The Reserve Bank of India in its bimonthly meeting in February 2019 has cut the benchmark policy rate by 25 basis points and is currently at 6.25%. With this rate cut, the central bank has changed its stance to ‘neutral’ from ‘calibrated tightening’.
But what is repo rate and how is it determined.
Firstly, RBI’s policy positioning depends upon the Consumer Price Index (CPI) or retail inflation of the country. RBI decides the repo rate, in line with the performance of CPI which has a major impact on purchasing and selling power.
Repo rate is the rate at which banks borrow money from the RBI. Eligible collateral is given by the bank for the borrowings and repo rate determines the percentage of interest that the bank needs to pay.
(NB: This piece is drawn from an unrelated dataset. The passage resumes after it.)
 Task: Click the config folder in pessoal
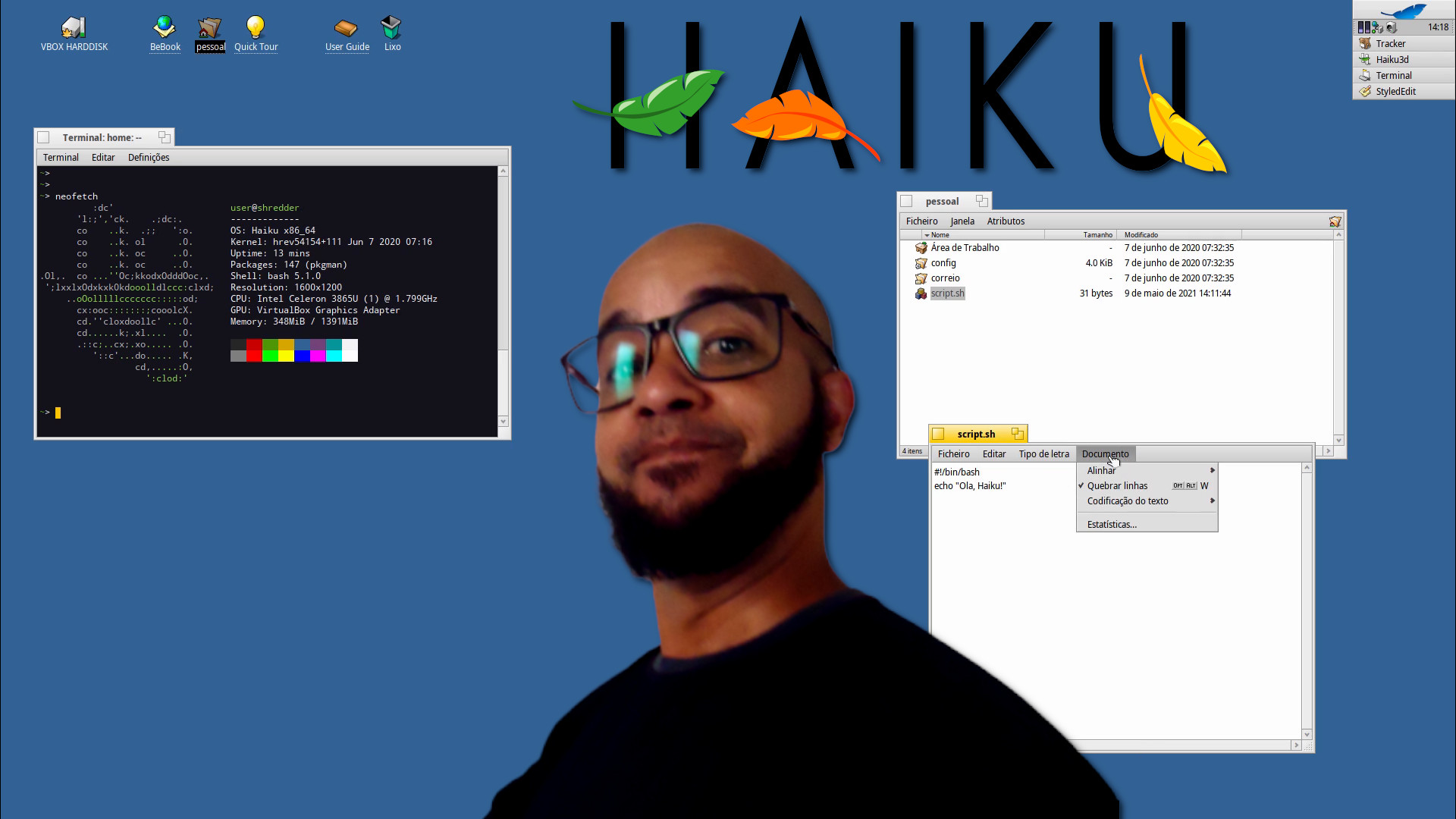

When repo rates are high, it becomes difficult for the banks to borrow. As a result, they pass on the burden to their borrowers by increasing the price of loans. A hike in the repo rate means the RBI is trying to control the inflation. Similarly, when you see a rate cut, it means that the overall prices of products are under control in the economy.
The Reserve Bank of India has cut the benchmark policy rate by 25 basis points and is currently at 6.25%. With this rate cut, the central bank has changed its stance to ‘neutral’ from ‘calibrated tightening’. The effect of this rate change on companies, individuals and firms are given below.
Lowered interest rate helps companies to borrow at a cheaper rate from banks. This gives an opportunity for the companies to make investments and work on their business expansions.
At the very first instance, when we hear there is a rate cut, we tend to celebrate that borrowings would become cheaper. Home loan, personal loan and vehicle loan interest rate may get eased, hence your EMIs will become cheaper. However, this isn’t very much true. This is because banks tightly control the benchmark rates to which floating rate loans are pegged. When there is a hike in RBI’s policy rates, the loan rates go up faster than expected. But, don’t float down with the same promptness. Real estate investment becomes more attractive with this rate cut and tax levies from the new budget.
Also, RBI had set the stage for the cascading benefit of reduced repo rates to the common man by banks earlier in December 2018. This is to ensure that banks regularize the home loan rates as per future repo rates and government bond yields. The final verdict is yet to be announced, and the banks are meeting with the RBI in the coming week.
As per the new budget, it was announced that inflation was brought down to 4.6%, which is the lowest during the tenure of any government. When inflation is low, the prices of goods and services rise at a slower pace. Indian products become more competitive compared to international prices. This in return improves the country’s trade balance through a rise in exports.
Firms also prefer low inflation. This is because then it makes it very easier for them in making more investment and which reveals in future costs, prices and wages. If prices change at a slower rate, this gives ample time to firms in spending less time and energy on updating the prices of the goods.